▶ SOURCE INFORMATION
Start of Block
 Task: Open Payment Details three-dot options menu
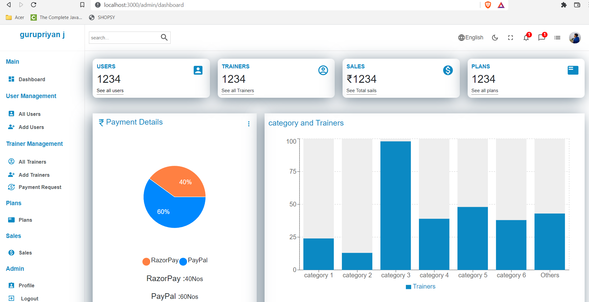click(249, 124)
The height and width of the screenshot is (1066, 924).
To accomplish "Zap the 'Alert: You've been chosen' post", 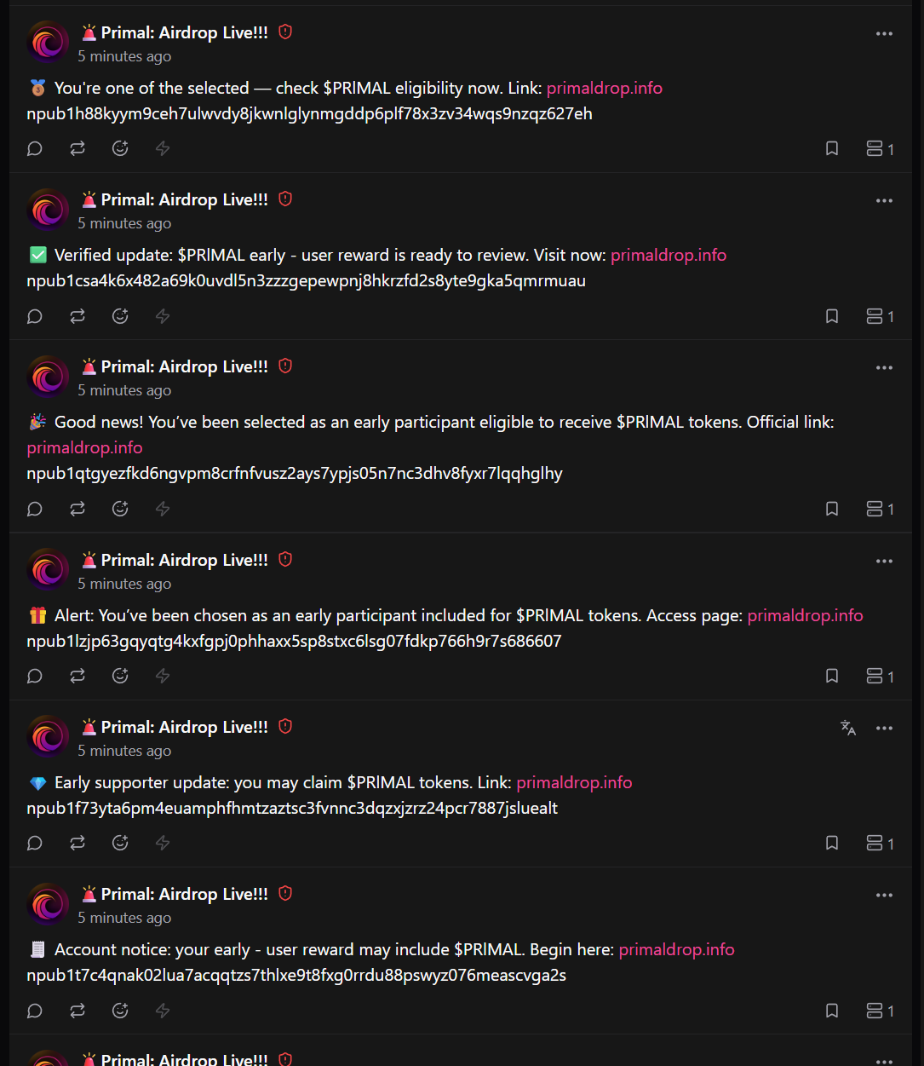I will pos(163,676).
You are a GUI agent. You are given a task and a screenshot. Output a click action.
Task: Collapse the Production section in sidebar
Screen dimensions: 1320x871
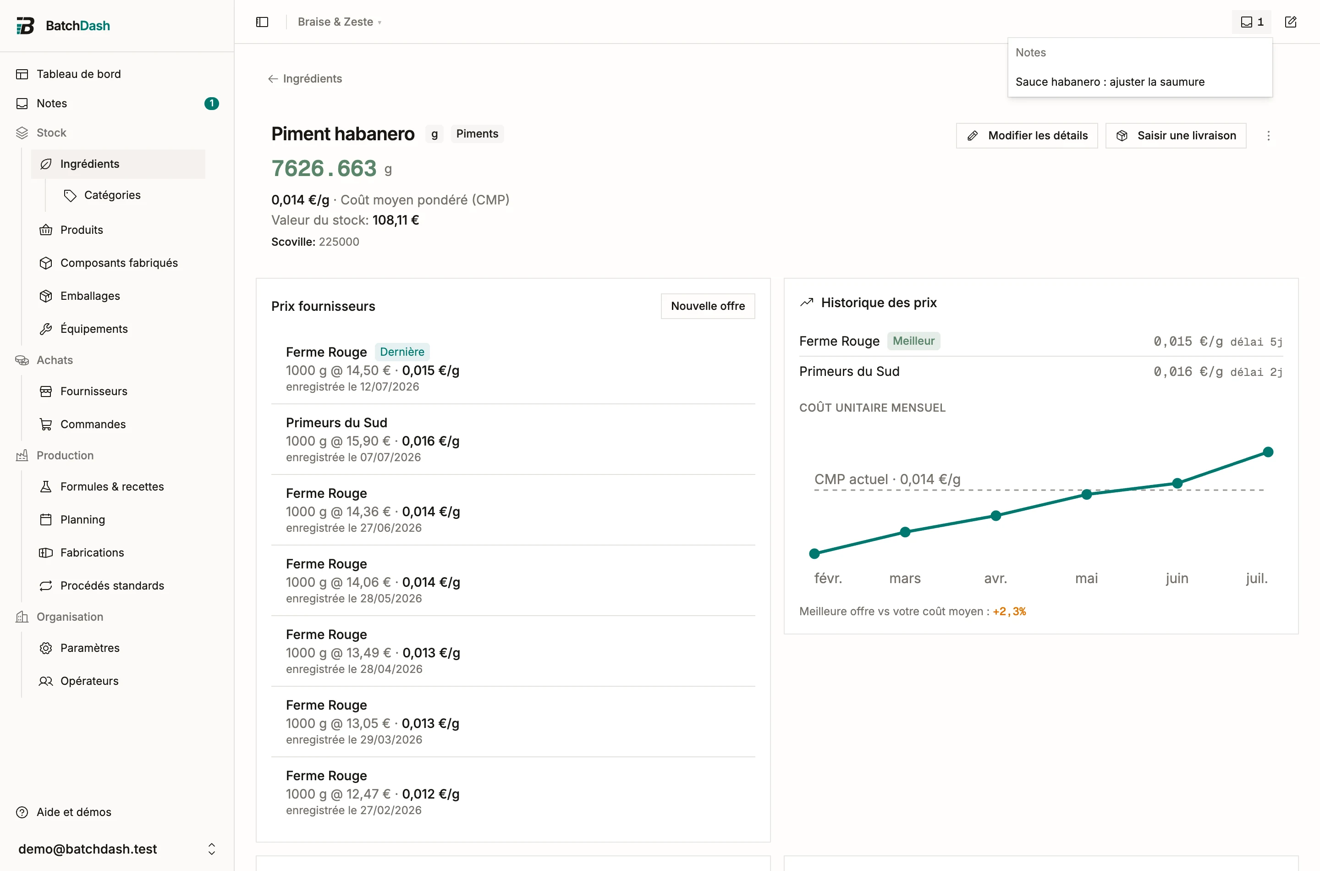pos(65,455)
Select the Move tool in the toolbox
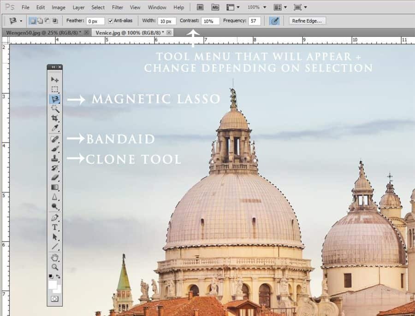415x316 pixels. pyautogui.click(x=55, y=80)
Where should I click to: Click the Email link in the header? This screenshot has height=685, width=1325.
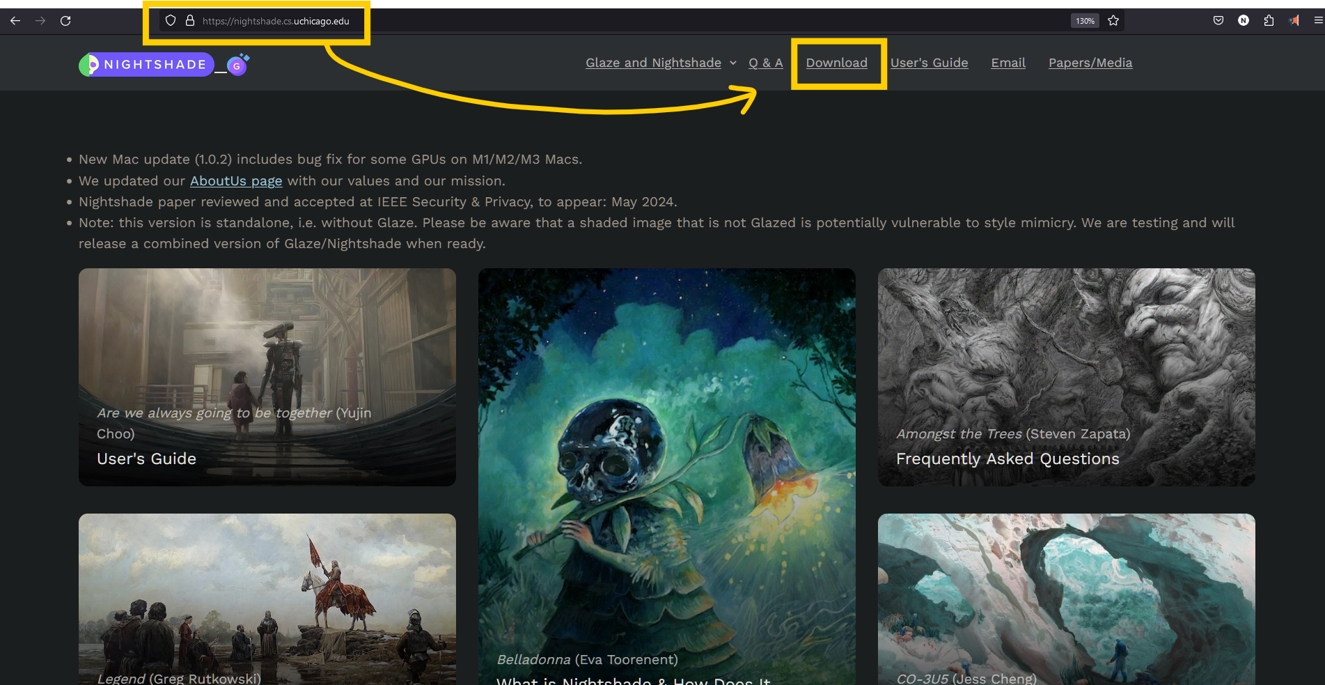(1008, 63)
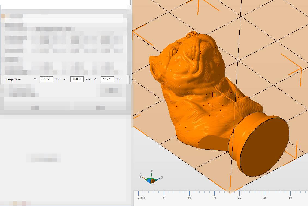Click the green Z axis on gizmo

151,175
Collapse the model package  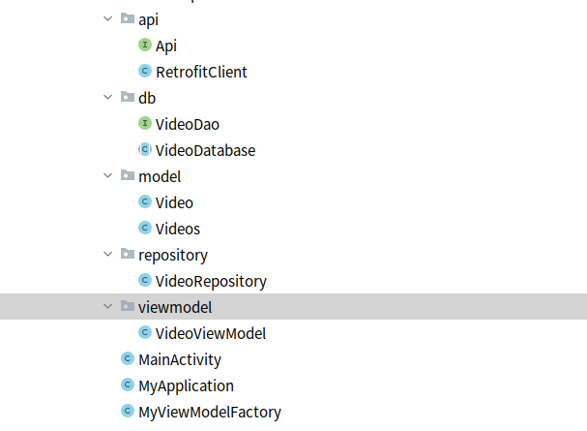[108, 176]
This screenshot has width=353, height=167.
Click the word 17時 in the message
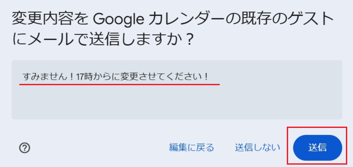coord(84,77)
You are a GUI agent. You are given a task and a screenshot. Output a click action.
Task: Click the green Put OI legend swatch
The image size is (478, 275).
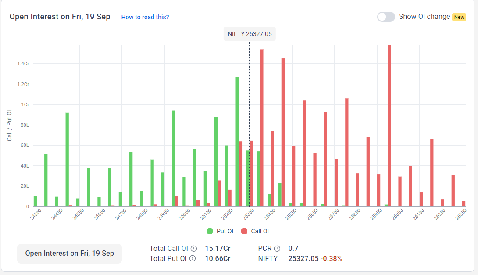click(210, 231)
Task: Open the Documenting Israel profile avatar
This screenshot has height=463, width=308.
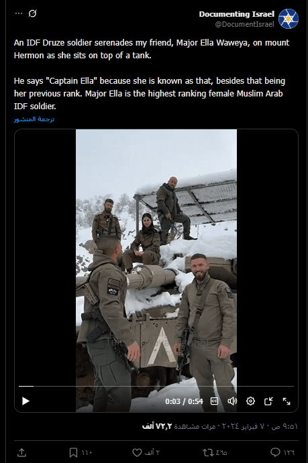Action: pos(288,19)
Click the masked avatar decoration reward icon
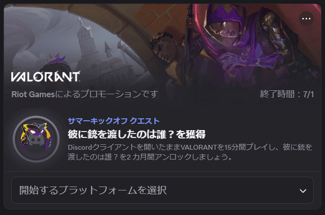 36,139
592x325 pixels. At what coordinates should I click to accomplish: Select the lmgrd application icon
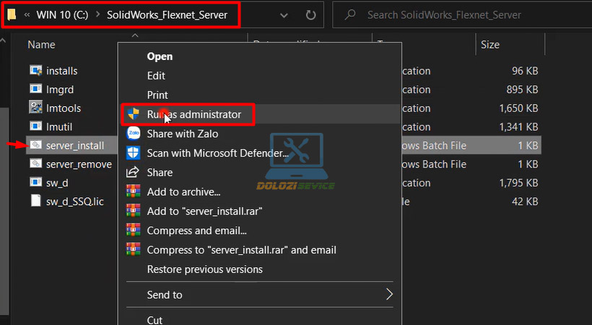35,90
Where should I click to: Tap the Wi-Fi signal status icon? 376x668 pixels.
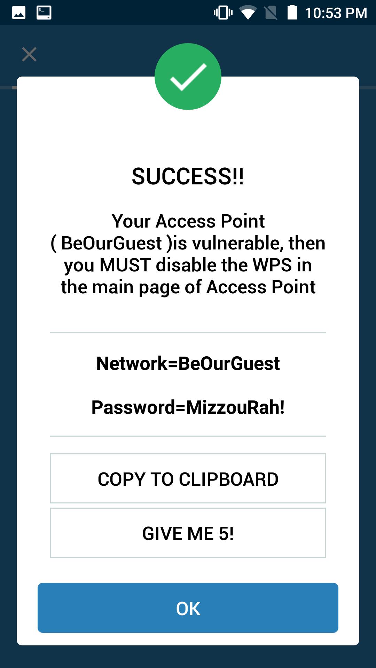click(248, 13)
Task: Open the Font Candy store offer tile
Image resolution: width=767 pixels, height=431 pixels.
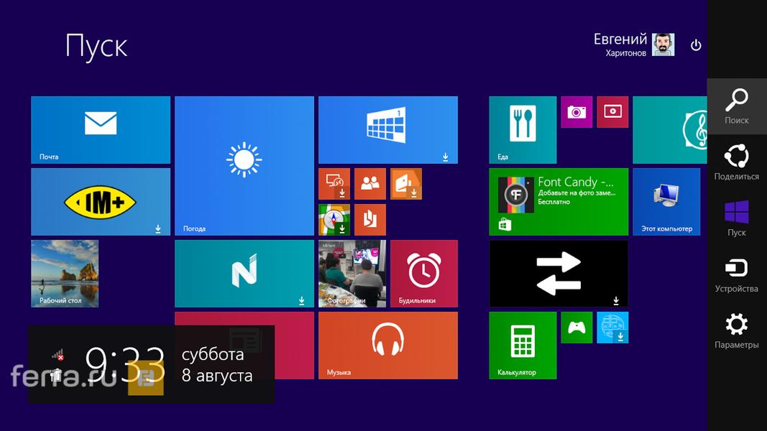Action: coord(559,202)
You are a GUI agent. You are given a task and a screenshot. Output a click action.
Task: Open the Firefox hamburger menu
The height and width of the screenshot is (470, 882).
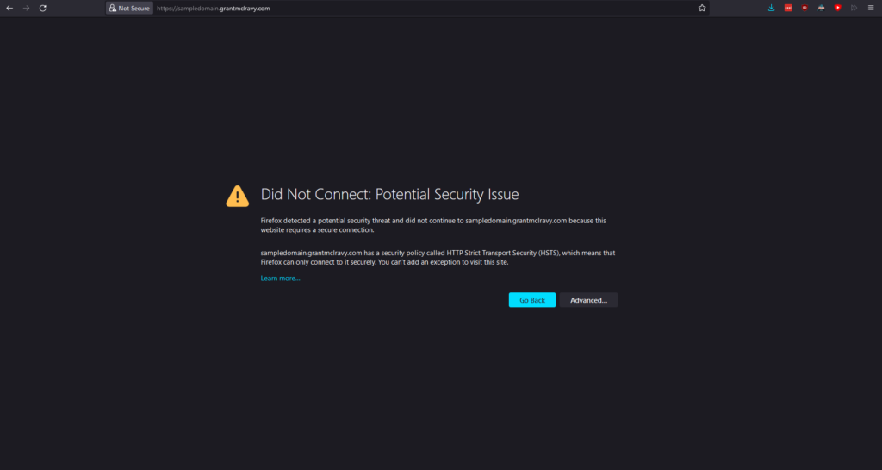click(x=870, y=8)
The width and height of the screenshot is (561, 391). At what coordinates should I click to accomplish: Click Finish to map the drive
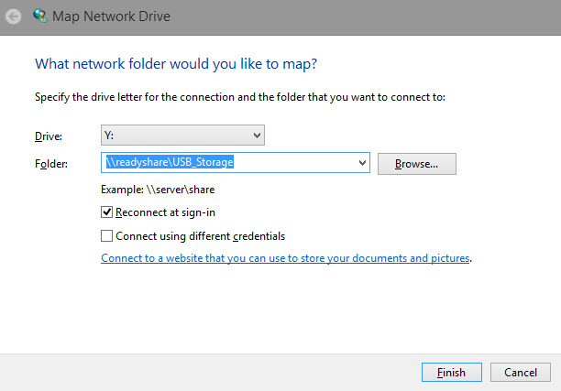point(452,373)
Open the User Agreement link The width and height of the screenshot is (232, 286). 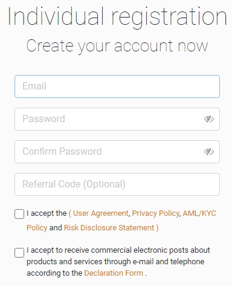100,213
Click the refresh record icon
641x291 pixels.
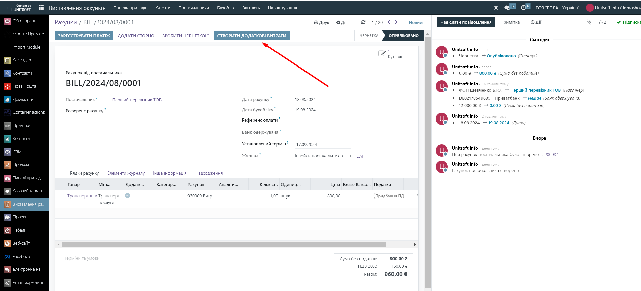(x=363, y=22)
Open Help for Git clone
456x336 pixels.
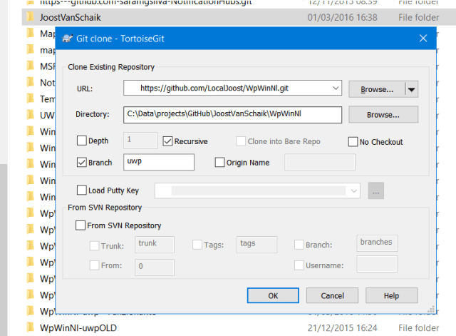[391, 295]
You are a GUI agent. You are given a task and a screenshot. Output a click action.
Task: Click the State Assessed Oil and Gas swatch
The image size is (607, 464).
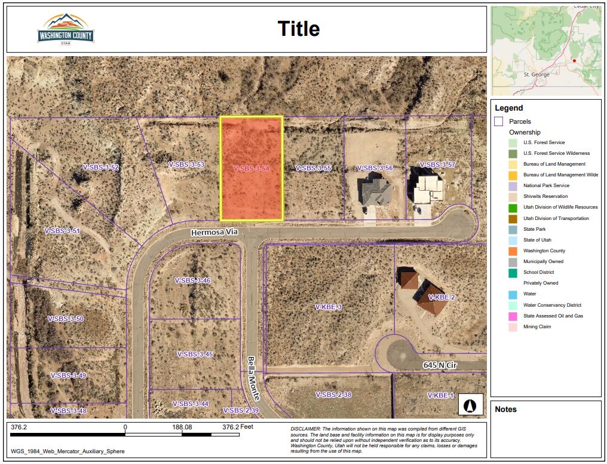513,316
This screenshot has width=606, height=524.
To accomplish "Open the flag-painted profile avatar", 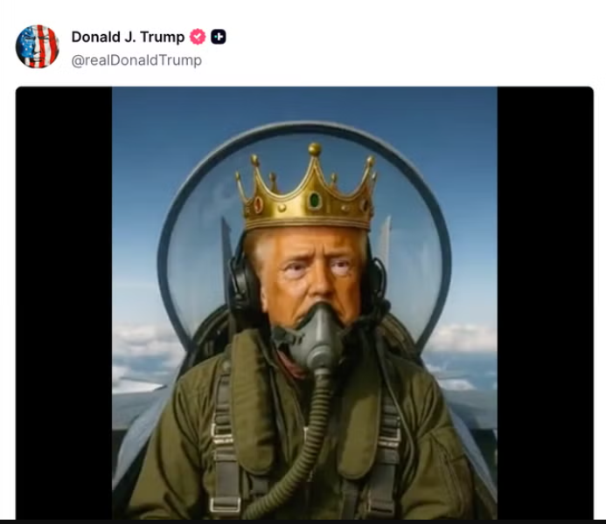I will coord(37,46).
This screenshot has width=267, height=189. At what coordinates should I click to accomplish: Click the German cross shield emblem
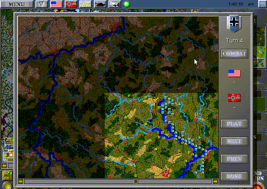[x=232, y=23]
End of Block
▶ TASK ITEM
The lines above that hold "swatch" are the result; show every one of them.

▶ RESPONSE
Task: Click the green Put OI legend swatch
Task: Click the State Assessed Oil and Gas swatch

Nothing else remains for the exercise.